Edit: Cutlerish is going to have a couple of long hacking days in front of him. Maybe he can address this problem if (when) tumblr won’t.
Edit 2: Actually, it looks like you can get there without typing. That icon with three dots and three rectangles should drop down to give a list of all the tumblrs you own…those are links to the tumblelogs. Poor icon and label design.
Am I the only one who didn’t know
That you can easily get single-spaced text
In the tumblr editing window
By hitting shift-return instead of return?
This is 100x easier than switching into the HTML editor and entering <br>’s all over.
Thought I’d share, esp. for those of you who post a lot of lyrics or poetry.
The “security issue”
I looked around a bit to find out more about the security issue this morning. Since it’s clear that Tumblr will never, ever post any sort of information about what the fuck is going on when there are problems, I’ll engage in a little bit of armchair analysis and wild-ass speculation. I’m not an expert on this kind of web development, but I know a bit. Caveat lector.
So, the “security issue” looks like someone fucked up at tumblr and some of the server-side code that renders the site was displayed rather than executed. Maybe someone was fooling with the front end web server (Apache?) configs or something.
Some krafty kidz who saw this code then had the foresight to post it to github and apparently other places for posterity. (Or posterous. Heh.) So even though tumblr probably stopped showing it to randoms quickly, it was in the wild for good very soon.
My quick glance at it shows that there are a bunch of passwords and private API keys in there, stuff for Google Hosts, Amazon AWS, Facebook, Twitter, Captcha.
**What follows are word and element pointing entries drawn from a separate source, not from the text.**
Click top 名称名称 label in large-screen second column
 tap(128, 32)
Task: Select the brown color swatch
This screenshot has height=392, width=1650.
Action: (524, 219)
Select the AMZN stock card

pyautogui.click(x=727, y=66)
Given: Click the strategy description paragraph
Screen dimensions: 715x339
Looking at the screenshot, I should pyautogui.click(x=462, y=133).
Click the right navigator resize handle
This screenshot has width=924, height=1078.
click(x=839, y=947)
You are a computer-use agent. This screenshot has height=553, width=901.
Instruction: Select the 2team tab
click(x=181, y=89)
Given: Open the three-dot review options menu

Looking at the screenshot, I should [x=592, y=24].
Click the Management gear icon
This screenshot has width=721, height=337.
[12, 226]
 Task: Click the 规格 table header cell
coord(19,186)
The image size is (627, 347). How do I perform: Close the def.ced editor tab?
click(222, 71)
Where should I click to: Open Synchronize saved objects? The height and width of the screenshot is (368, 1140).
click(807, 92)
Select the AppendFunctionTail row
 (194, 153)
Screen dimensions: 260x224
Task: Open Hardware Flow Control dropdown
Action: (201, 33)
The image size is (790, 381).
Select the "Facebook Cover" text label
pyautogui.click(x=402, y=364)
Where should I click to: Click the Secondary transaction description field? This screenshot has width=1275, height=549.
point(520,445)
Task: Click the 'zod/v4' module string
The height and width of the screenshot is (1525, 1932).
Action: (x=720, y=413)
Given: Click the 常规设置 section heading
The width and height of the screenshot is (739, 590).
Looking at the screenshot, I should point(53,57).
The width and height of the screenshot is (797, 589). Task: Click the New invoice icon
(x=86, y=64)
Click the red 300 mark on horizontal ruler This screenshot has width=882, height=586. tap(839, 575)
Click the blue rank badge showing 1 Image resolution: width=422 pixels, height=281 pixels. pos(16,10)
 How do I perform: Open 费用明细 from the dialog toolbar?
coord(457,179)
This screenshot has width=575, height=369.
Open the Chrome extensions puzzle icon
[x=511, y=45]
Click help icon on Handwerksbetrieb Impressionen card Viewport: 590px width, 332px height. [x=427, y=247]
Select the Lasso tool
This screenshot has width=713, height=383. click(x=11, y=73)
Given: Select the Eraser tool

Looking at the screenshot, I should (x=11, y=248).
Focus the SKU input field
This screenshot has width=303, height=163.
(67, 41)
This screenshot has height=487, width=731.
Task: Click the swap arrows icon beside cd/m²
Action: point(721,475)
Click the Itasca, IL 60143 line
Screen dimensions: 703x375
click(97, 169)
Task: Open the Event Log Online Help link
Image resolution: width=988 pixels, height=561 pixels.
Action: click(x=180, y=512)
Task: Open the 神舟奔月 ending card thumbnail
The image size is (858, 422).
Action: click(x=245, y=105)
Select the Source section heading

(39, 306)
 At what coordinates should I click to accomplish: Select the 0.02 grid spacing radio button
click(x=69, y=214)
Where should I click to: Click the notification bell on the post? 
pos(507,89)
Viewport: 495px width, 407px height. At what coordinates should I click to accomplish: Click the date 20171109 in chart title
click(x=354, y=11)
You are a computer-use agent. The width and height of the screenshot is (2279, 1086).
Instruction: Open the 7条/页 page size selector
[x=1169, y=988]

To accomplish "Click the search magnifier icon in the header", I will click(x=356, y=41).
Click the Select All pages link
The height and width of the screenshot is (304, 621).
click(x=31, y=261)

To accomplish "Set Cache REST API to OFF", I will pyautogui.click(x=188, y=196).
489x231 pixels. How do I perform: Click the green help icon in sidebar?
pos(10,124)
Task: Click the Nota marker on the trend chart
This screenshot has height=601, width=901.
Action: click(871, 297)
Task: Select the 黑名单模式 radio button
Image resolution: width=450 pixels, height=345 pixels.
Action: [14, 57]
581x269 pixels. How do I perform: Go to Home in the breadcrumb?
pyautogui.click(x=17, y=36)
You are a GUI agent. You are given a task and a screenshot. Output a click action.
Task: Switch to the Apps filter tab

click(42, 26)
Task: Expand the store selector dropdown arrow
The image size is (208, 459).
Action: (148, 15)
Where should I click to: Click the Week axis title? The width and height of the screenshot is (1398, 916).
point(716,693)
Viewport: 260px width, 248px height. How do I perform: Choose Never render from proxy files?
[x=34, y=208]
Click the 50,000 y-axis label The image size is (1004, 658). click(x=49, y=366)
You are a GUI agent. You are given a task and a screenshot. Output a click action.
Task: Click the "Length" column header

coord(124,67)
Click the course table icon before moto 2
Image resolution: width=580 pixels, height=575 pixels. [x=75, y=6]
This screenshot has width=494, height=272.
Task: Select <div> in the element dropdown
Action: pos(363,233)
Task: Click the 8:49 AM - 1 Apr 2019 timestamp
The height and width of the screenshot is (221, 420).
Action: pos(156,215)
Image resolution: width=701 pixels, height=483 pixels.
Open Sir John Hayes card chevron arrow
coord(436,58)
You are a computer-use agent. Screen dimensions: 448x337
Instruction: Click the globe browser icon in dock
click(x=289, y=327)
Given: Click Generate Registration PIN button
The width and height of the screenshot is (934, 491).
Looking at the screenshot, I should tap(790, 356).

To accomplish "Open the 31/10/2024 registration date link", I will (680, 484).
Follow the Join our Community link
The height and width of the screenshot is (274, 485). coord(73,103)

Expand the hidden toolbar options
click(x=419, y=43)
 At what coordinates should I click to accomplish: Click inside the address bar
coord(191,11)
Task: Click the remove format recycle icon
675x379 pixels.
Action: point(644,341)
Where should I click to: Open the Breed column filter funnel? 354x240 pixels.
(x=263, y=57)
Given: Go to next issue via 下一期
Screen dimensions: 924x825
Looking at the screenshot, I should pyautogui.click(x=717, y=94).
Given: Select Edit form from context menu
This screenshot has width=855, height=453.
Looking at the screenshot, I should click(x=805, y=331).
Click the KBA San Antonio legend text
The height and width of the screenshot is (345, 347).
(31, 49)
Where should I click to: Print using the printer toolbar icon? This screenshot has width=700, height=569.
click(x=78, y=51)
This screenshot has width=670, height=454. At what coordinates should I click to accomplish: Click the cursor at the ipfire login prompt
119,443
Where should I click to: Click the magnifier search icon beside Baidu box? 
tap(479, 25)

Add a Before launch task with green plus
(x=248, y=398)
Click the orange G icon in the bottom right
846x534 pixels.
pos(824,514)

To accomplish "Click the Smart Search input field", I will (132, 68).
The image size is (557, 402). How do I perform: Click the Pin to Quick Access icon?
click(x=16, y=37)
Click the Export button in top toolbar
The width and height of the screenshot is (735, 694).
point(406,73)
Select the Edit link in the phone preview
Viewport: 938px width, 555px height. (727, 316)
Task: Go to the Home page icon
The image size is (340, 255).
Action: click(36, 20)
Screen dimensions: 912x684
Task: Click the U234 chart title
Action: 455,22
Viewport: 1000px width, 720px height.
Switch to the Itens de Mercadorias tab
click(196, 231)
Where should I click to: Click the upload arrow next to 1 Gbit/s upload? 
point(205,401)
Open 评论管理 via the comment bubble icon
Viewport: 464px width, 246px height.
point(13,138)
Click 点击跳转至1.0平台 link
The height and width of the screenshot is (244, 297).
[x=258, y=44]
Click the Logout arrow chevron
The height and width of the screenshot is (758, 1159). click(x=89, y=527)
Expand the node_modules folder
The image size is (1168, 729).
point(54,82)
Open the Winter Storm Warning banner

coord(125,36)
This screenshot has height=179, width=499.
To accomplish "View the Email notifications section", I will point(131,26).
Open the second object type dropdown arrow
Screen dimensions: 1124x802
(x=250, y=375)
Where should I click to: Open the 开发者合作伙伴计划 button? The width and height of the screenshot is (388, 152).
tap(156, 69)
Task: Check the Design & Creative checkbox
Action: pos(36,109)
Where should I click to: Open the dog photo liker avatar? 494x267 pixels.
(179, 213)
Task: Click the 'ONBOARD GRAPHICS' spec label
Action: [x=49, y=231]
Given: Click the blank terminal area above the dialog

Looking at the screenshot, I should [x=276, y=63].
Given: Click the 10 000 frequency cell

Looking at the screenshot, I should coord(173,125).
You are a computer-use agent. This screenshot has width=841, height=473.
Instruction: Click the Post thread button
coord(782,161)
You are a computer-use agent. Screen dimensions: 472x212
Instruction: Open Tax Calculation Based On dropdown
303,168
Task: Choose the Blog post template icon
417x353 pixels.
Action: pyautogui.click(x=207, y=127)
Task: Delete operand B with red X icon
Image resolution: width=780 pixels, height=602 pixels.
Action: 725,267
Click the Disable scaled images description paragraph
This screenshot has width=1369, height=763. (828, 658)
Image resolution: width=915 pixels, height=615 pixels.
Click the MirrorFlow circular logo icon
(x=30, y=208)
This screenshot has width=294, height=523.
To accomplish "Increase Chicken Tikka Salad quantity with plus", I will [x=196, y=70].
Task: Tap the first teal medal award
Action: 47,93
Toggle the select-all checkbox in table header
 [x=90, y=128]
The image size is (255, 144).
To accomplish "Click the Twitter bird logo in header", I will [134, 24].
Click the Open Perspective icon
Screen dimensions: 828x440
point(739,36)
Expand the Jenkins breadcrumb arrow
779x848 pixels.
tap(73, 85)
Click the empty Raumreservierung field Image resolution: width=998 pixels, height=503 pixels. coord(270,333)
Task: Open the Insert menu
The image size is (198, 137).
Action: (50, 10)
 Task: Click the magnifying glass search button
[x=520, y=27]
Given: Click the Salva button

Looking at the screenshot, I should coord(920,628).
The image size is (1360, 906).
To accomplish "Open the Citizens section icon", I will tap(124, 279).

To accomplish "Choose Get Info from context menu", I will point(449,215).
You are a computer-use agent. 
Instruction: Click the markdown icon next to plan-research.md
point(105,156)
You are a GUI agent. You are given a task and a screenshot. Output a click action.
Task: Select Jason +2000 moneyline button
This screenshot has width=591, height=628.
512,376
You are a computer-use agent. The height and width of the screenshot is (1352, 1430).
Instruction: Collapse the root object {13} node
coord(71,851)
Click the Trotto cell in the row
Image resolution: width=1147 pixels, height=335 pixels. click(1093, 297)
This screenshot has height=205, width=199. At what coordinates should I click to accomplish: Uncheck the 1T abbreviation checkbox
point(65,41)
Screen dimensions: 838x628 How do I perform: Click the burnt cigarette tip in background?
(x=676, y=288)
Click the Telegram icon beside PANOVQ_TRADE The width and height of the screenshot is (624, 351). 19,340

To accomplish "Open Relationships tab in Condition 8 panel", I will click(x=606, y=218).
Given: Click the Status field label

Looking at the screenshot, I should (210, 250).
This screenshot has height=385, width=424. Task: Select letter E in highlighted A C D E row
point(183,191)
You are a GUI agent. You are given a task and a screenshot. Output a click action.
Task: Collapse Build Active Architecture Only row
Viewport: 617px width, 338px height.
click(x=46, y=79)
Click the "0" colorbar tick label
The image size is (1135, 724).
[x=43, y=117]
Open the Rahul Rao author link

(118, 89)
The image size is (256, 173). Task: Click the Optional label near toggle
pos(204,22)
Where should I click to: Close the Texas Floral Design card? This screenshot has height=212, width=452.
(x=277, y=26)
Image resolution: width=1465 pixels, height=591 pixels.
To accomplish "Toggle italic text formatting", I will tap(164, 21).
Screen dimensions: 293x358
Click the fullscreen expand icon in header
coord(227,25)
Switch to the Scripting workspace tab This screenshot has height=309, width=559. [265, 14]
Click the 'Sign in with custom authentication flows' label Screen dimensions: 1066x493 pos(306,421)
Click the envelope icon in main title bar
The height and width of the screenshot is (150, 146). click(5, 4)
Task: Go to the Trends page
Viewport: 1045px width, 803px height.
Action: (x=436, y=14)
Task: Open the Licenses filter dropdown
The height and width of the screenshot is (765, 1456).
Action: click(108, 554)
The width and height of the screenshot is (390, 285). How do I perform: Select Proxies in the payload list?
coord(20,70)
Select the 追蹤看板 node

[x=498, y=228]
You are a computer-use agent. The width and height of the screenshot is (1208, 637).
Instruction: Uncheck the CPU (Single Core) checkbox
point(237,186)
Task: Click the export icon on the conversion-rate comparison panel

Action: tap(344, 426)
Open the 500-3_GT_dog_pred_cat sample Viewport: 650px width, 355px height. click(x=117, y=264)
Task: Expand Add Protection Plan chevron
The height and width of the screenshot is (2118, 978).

This is the Major Bummer. I’m sure they changed those passwords and invalidated those keys quickly, and I am mostly inclined to believe their claim that this stuff is some distance from the database of production user passwords and profile info. This is an epic fuckup, no other way to describe it. It’s also as good an argument against hard coding your passwords and other critical config info into executable script code as you’ll ever see. Put that shit in a config file that has 0.00 chance of ever being rendered, fellas.
Beyond that, a bunch of their internal private IP addresses are exposed, which would only be useful to someone who had already penetrated the security perimeter, and someone who’d done that could find that stuff in other ways. There’s a little to be inferred about their architecture from the code itself, but it doesn’t look like rocket science to me. Looks like fairly vanilla CMS/bloggy goodness. Their load balancing scheme starting around line 395 appears pretty lame. This we already knew.
So, it’s pretty bad, but survivable. I’m guessing the problems uploading pictures this morning were because of the Amazon AWS keys being changed.
I’ll reiterate that this is 100% speculation, based only on my fairly quick glance of the assets that were compromised. But one outside nerd’s semi-informed opinion is better than anything we will ever get from davidkarp (nice password…are those your girlfriend’s initials?) and friends. Take it for whatever you think it’s worth.